Page 5 of Ruthless Addiction
But this—this loss—had gutted him.
His shoulders bowed beneath a grief that wasn’t his to bear.
I couldn’t look at him for long.
The guilt was too sharp, twisting in my chest until it felt like punishment.
She had died shielding me.
Ruslan Baranov approached then, his presence cutting through the stillness like the edge of a blade. The dying sun caught in the silver of his hair, turning him almost spectral—part man, part legend.
His mute son trailed behind, a small, silent shadow of sorrow.
“I’m heading back to Greece, Dmitri,” Ruslan said, his deep voice steady, threaded with that rough Greek accent that always made every word sound like an order.
He looked at me for a long moment. “Give yourself time,” he said finally. “Bleed if you have to. But when you rise—make it count.”
He clasped my shoulder—firm, grounding.
The touch steadied me more than I wanted to admit.
We were born the same year, but Ruslan carried the weight of decades: harder, colder, forged in darker fires. Had he not pulled me out, the Volkovs or my aunt would have crushed me.
“Appreciate you coming, Ruslan,” I said after a long pause. “I should’ve been there when you buried your wife.”
He didn’t answer, just studied me with that calm that made men nervous.
“Tell me,” I asked finally, “does it ever stop hurting?”
A faint smirk touched his mouth—thin, aristocratic, and cold.
“There’s nothing to heal from,” he said evenly. “She was a deal, not a wound.”
The simplicity of it hit harder than any confession.

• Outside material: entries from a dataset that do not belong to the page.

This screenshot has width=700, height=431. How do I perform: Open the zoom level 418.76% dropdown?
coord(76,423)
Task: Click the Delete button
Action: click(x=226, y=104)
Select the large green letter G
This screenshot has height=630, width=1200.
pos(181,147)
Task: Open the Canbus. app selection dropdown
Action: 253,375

Ruslan’s gaze found mine again, sharp and appraising, as though weighing the worth of my heart. “Love,” he said, almost as a lesson, “is a frailty. It renders men feeble. You’ve already been through hell and survived. Don’t lose yourself now by obsessing over the dead or the past.”
He tilted his head, a faint glint of approval breaking through his detachment. “When you have taken a new bride, come to Greece. We’ll drink like men who outlasted the pain.”
My answer came without hesitation. “I’ll never remarry,” I said flatly. “She was all I ever wanted. All I ever will.”
His smirk deepened, almost indulgent. “That’s what we all say—until the next war, or the next woman.”
Then he turned toward his boy.
The child waited a few feet away, small hands clasped in front of him, the collar of his black coat too large for his thin neck.
Ruslan knelt, lifting him into his arms with a tenderness that seemed foreign to a man like him.
He brushed a strand of dark hair from the boy’s forehead and studied his face in silence—a look heavy with possession and something close to fear. Whatever humanity still lived in Ruslan Baranov, it was buried in that child.
He straightened, the boy now perched on his shoulders, small hands gripping his father’s silver hair. The soldiers waiting by the chopper stiffened to attention, their salutes sharp and wordless. The rotor blades began to turn, slicing through the evening quiet.
Ruslan paused before boarding, the wind from the helicopter whipping his long coat around his frame.
He turned once more, the dying light catching in his pale eyes.
“I’ve heard the stories,” Ruslan said, voice low, deliberate. “How you treated her. How she became the outlet for your rage.”